Any required notices shall be given in writing at the address of each party set forth herein or attached hereto, or to such other address as either Party may substitute by written notice to the other.

No action, regardless of form, arising out of or in any way connected with the Products furnished to BUYER by SELLER may be brought by BUYER more than one year after the cause of action has arisen.

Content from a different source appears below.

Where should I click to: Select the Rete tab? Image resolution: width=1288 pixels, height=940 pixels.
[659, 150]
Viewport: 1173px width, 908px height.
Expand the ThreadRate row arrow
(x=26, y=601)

The provisions hereof are severable and if any one or more such provisions are judicially determined to be illegal or otherwise unenforceable, in whole or in part, the remaining provisions or portions hereof shall nevertheless be binding on and enforceable by and between the parties hereto.

Entire Agreement. These Terms and Conditions, any attachments hereto, documents expressly set forth herein as being applicable, and any Confidentiality Agreement entered into by the parties constitute the entire agreement and understanding between the parties with respect to the subject matter hereof, and supersedes all prior agreements and understanding between them relating to the subject matter hereunder.